PROVIDED RECORDS:

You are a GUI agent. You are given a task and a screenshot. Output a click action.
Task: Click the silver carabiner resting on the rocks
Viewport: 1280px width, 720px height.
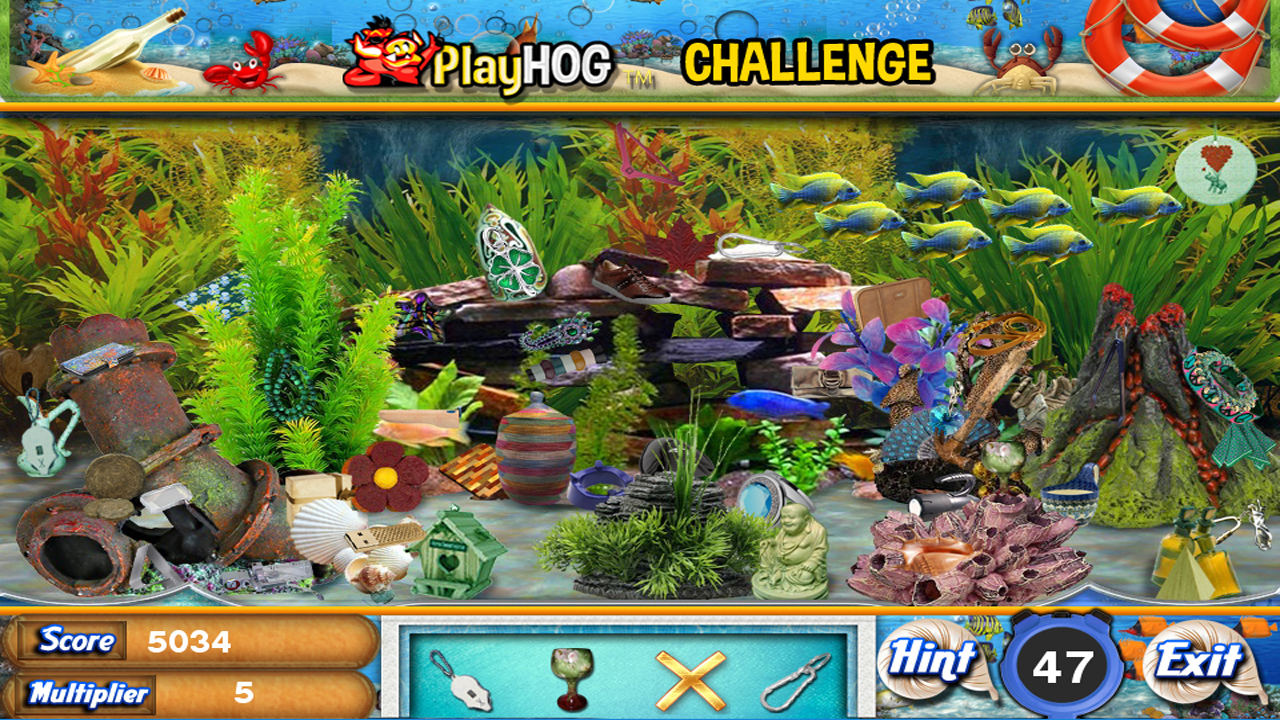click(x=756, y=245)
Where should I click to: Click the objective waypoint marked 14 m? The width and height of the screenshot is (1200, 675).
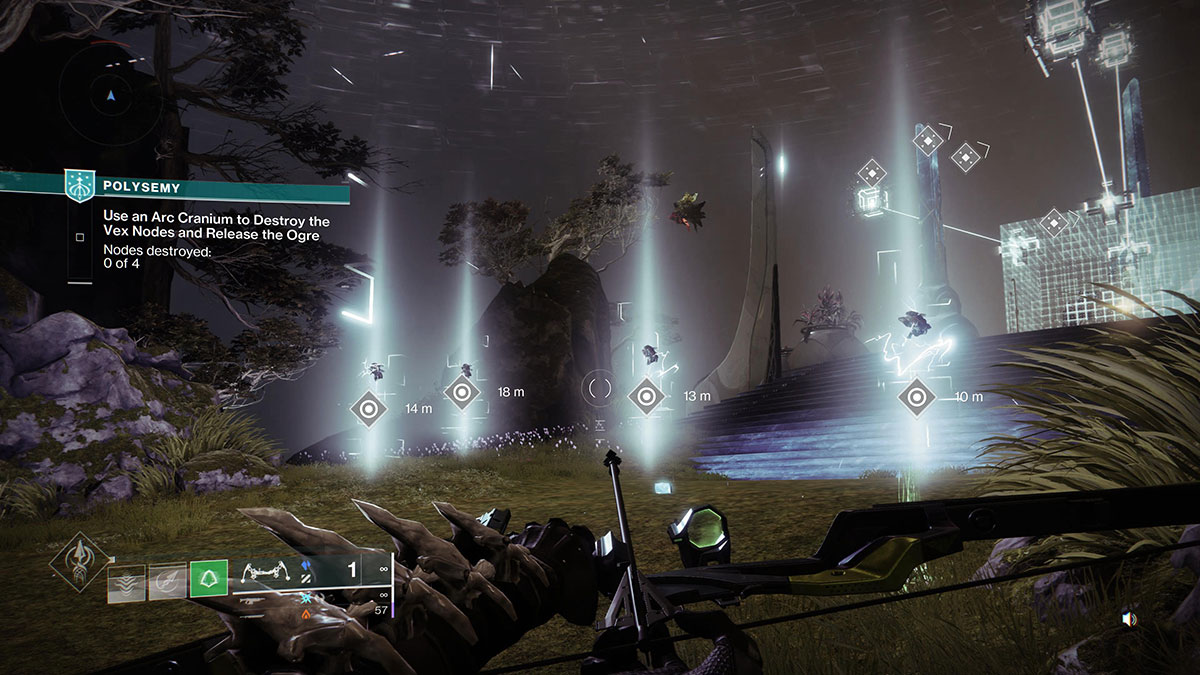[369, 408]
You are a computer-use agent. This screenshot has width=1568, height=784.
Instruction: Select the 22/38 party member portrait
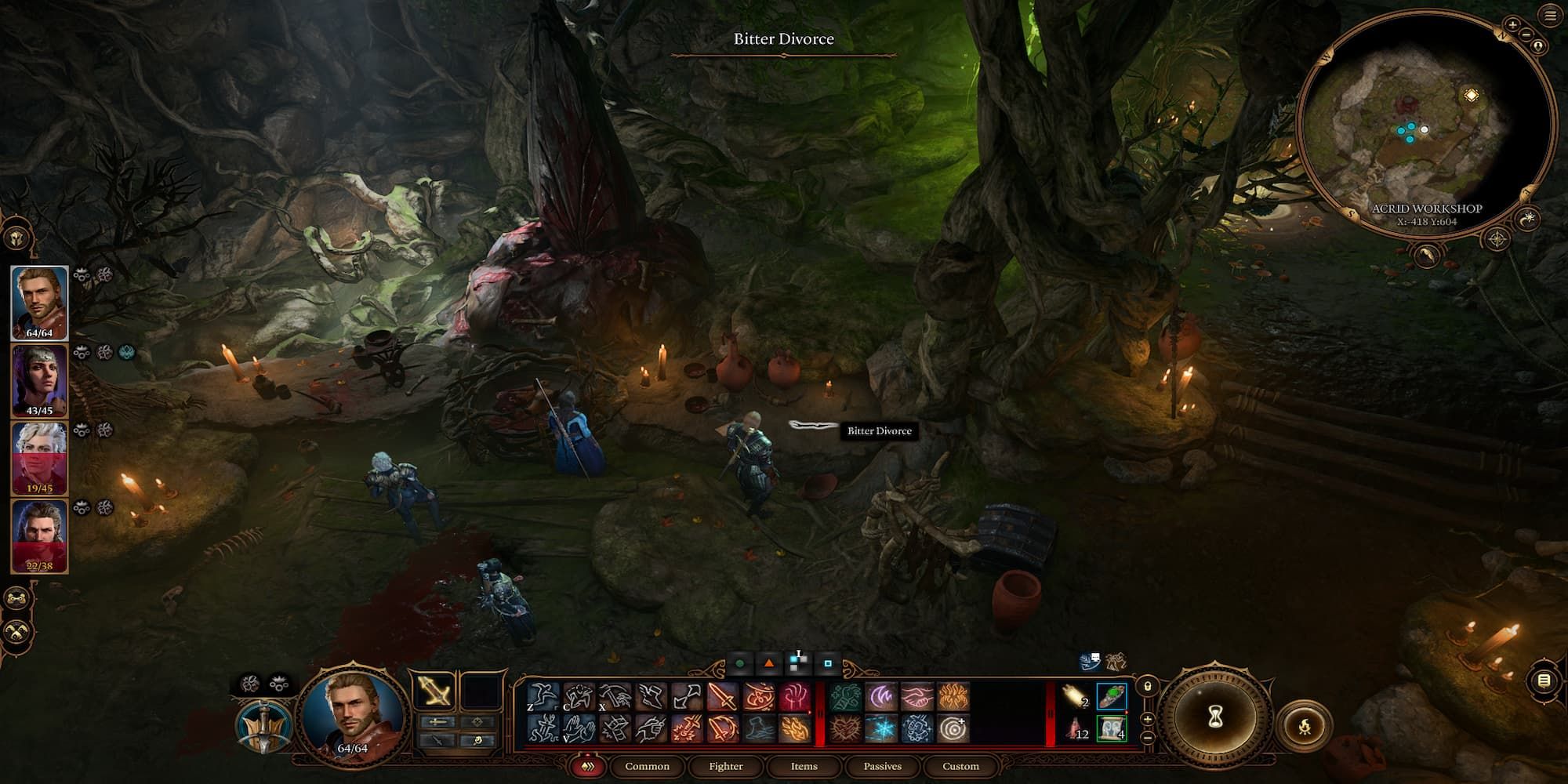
--
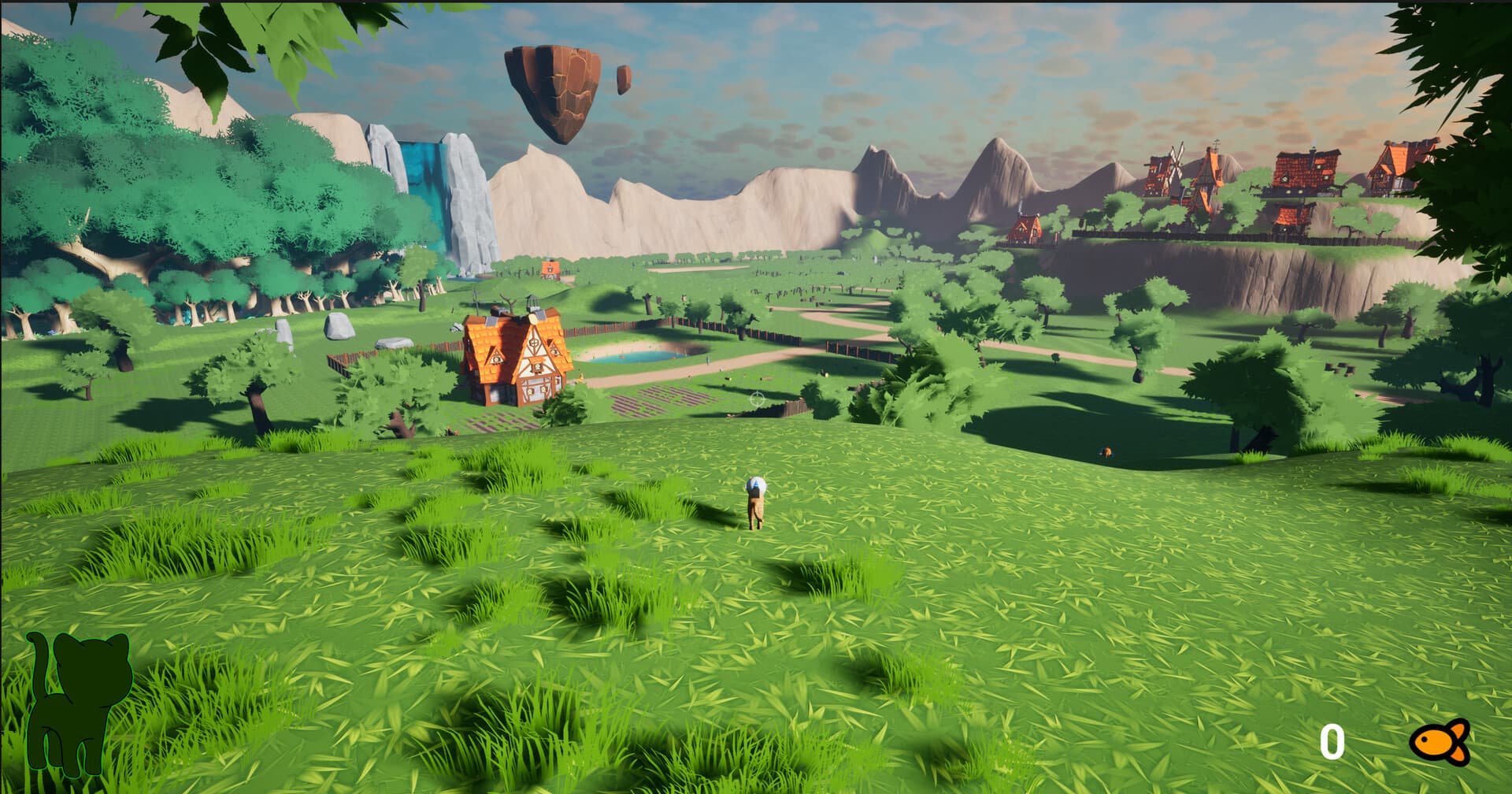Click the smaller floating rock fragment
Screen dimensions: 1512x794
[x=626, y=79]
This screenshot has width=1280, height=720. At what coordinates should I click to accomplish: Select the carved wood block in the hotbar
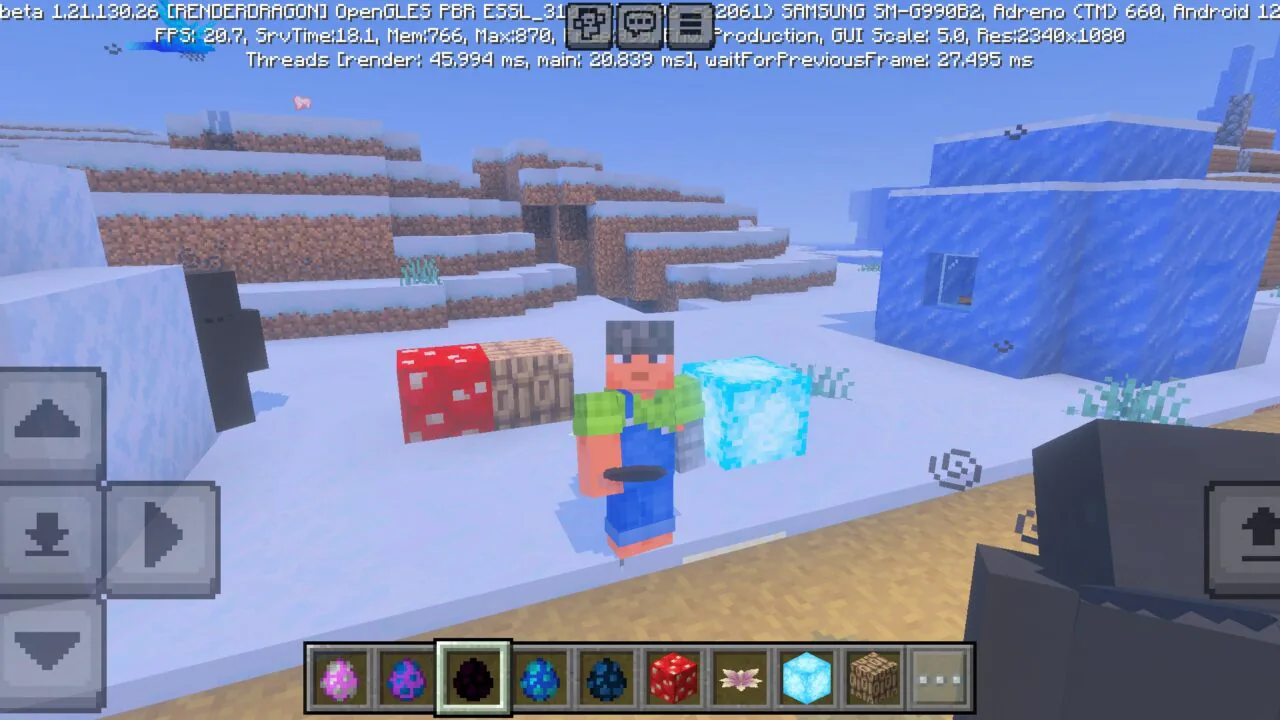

GIVEN EXERCISE: Copy the stretch of lines from "Where should I" through "Instruction: Select the", renaming "screenshot" to "screen image" and keeping everything else the same. Leave out the pictures.

OUTPUT FOR THIS EXERCISE:
Where should I click to: Click the objective waypoint marked 14 m? The width and height of the screen image is (1200, 675).
[369, 408]
You are a computer-use agent. This screen image has width=1568, height=784.
Instruction: Select the 22/38 party member portrait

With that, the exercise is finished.